> [Provided data]
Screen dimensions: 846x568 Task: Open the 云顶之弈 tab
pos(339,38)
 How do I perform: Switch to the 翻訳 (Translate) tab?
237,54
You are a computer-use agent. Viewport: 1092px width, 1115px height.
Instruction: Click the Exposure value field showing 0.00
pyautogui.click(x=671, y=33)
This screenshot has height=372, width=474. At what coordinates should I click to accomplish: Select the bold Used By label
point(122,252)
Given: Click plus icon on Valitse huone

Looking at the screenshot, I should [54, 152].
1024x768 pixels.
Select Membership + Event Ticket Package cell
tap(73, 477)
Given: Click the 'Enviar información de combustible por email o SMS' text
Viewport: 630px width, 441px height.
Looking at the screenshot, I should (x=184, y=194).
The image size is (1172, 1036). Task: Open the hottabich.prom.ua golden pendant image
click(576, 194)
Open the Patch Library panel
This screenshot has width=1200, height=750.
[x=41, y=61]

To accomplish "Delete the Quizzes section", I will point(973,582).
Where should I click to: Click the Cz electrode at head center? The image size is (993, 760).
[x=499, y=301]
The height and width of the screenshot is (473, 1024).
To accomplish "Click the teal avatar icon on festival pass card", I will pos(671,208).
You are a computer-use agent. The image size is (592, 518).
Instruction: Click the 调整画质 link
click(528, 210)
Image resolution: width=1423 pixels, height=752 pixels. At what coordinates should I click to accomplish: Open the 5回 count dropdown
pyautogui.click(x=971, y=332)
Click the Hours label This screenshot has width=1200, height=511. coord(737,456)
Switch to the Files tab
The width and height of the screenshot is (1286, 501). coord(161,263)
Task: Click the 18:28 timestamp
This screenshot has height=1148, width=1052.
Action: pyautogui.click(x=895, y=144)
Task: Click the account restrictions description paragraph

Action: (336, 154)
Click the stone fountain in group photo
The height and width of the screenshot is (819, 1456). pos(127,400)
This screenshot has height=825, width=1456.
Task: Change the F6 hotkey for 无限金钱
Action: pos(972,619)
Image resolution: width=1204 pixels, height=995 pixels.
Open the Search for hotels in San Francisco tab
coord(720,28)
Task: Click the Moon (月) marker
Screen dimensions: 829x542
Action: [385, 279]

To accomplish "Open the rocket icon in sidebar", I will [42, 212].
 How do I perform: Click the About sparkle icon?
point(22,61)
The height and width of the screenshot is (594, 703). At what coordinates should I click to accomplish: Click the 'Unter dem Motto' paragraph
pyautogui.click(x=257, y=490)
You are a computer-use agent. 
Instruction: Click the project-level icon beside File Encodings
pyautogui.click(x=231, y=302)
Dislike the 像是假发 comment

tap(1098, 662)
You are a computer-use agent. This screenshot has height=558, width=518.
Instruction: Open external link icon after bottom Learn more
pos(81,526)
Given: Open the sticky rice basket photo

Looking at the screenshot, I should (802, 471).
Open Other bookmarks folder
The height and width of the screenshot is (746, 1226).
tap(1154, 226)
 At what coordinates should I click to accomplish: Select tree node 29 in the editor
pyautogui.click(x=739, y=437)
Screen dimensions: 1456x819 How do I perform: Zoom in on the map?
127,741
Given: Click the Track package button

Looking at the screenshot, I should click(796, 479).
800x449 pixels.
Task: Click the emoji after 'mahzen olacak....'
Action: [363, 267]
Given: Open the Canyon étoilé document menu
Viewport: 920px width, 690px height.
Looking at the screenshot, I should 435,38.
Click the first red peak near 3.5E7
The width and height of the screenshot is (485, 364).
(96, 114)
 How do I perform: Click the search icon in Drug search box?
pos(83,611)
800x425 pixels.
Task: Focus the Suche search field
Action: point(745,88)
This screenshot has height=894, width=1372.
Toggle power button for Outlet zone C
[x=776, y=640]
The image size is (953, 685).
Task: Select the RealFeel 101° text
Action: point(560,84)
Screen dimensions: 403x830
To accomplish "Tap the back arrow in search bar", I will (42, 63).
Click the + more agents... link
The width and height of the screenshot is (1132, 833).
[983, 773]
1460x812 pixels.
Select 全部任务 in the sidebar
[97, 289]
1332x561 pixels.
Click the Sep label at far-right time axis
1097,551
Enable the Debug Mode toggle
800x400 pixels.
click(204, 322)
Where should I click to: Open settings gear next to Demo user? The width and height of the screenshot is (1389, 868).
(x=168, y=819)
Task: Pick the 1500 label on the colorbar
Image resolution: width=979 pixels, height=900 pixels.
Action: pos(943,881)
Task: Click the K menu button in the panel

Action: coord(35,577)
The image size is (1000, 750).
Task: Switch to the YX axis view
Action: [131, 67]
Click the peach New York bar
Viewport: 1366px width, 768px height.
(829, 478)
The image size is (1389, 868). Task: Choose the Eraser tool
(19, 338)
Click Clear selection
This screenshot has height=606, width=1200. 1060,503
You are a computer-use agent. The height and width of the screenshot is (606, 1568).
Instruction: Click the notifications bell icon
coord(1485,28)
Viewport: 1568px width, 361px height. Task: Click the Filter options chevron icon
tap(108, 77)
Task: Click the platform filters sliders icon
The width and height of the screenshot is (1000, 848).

> [What to produce] Each record must be repeated exactly as it is.

> [Exercise output]
Screen dimensions: 846x568 Task: Open the 云顶之弈 tab
pos(339,38)
 How do I perform: Switch to the 翻訳 (Translate) tab?
237,54
You are a computer-use agent. Viewport: 1092px width, 1115px height.
Instruction: Click the Exposure value field showing 0.00
pyautogui.click(x=671, y=33)
This screenshot has height=372, width=474. At what coordinates should I click to accomplish: Select the bold Used By label
point(122,252)
Given: Click plus icon on Valitse huone

Looking at the screenshot, I should [54, 152].
1024x768 pixels.
Select Membership + Event Ticket Package cell
tap(73, 477)
Given: Click the 'Enviar información de combustible por email o SMS' text
Viewport: 630px width, 441px height.
Looking at the screenshot, I should (x=184, y=194).
The image size is (1172, 1036). Task: Open the hottabich.prom.ua golden pendant image
click(576, 194)
Open the Patch Library panel
This screenshot has width=1200, height=750.
[x=41, y=61]

To accomplish "Delete the Quizzes section", I will point(973,582).
Where should I click to: Click the Cz electrode at head center? The image size is (993, 760).
[x=499, y=301]
The height and width of the screenshot is (473, 1024).
To accomplish "Click the teal avatar icon on festival pass card", I will pos(671,208).
You are a computer-use agent. The image size is (592, 518).
Instruction: Click the 调整画质 link
click(528, 210)
Image resolution: width=1423 pixels, height=752 pixels. At what coordinates should I click to accomplish: Open the 5回 count dropdown
pyautogui.click(x=971, y=332)
Click the Hours label This screenshot has width=1200, height=511. coord(737,456)
Switch to the Files tab
The width and height of the screenshot is (1286, 501). coord(161,263)
Task: Click the 18:28 timestamp
This screenshot has height=1148, width=1052.
Action: pyautogui.click(x=895, y=144)
Task: Click the account restrictions description paragraph

Action: (336, 154)
Click the stone fountain in group photo
The height and width of the screenshot is (819, 1456). pos(127,400)
This screenshot has height=825, width=1456.
Task: Change the F6 hotkey for 无限金钱
Action: pos(972,619)
Image resolution: width=1204 pixels, height=995 pixels.
Open the Search for hotels in San Francisco tab
coord(720,28)
Task: Click the Moon (月) marker
Screen dimensions: 829x542
Action: [385, 279]

To accomplish "Open the rocket icon in sidebar", I will [42, 212].
 How do I perform: Click the About sparkle icon?
point(22,61)
The height and width of the screenshot is (594, 703). At what coordinates should I click to accomplish: Click the 'Unter dem Motto' paragraph
pyautogui.click(x=257, y=490)
You are a computer-use agent. 
Instruction: Click the project-level icon beside File Encodings
pyautogui.click(x=231, y=302)
Dislike the 像是假发 comment

tap(1098, 662)
You are a computer-use agent. This screenshot has height=558, width=518.
Instruction: Open external link icon after bottom Learn more
pos(81,526)
Given: Open the sticky rice basket photo

Looking at the screenshot, I should (802, 471).
Open Other bookmarks folder
The height and width of the screenshot is (746, 1226).
tap(1154, 226)
 At what coordinates should I click to accomplish: Select tree node 29 in the editor
pyautogui.click(x=739, y=437)
Screen dimensions: 1456x819 How do I perform: Zoom in on the map?
127,741
Given: Click the Track package button

Looking at the screenshot, I should click(796, 479).
800x449 pixels.
Task: Click the emoji after 'mahzen olacak....'
Action: [363, 267]
Given: Open the Canyon étoilé document menu
Viewport: 920px width, 690px height.
Looking at the screenshot, I should 435,38.
Click the first red peak near 3.5E7
The width and height of the screenshot is (485, 364).
(96, 114)
 How do I perform: Click the search icon in Drug search box?
pos(83,611)
800x425 pixels.
Task: Focus the Suche search field
Action: point(745,88)
This screenshot has height=894, width=1372.
Toggle power button for Outlet zone C
[x=776, y=640]
The image size is (953, 685).
Task: Select the RealFeel 101° text
Action: point(560,84)
Screen dimensions: 403x830
To accomplish "Tap the back arrow in search bar", I will (42, 63).
Click the + more agents... link
The width and height of the screenshot is (1132, 833).
[983, 773]
1460x812 pixels.
Select 全部任务 in the sidebar
[97, 289]
1332x561 pixels.
Click the Sep label at far-right time axis
1097,551
Enable the Debug Mode toggle
800x400 pixels.
click(204, 322)
Where should I click to: Open settings gear next to Demo user? The width and height of the screenshot is (1389, 868).
(x=168, y=819)
Task: Pick the 1500 label on the colorbar
Image resolution: width=979 pixels, height=900 pixels.
Action: pos(943,881)
Task: Click the K menu button in the panel

Action: coord(35,577)
The image size is (1000, 750).
Task: Switch to the YX axis view
Action: [131, 67]
Click the peach New York bar
Viewport: 1366px width, 768px height.
(829, 478)
The image size is (1389, 868). Task: Choose the Eraser tool
(19, 338)
Click Clear selection
This screenshot has height=606, width=1200. 1060,503
You are a computer-use agent. The height and width of the screenshot is (606, 1568).
Instruction: Click the notifications bell icon
coord(1485,28)
Viewport: 1568px width, 361px height. Task: Click the Filter options chevron icon
tap(108, 77)
Task: Click the platform filters sliders icon
The width and height of the screenshot is (1000, 848).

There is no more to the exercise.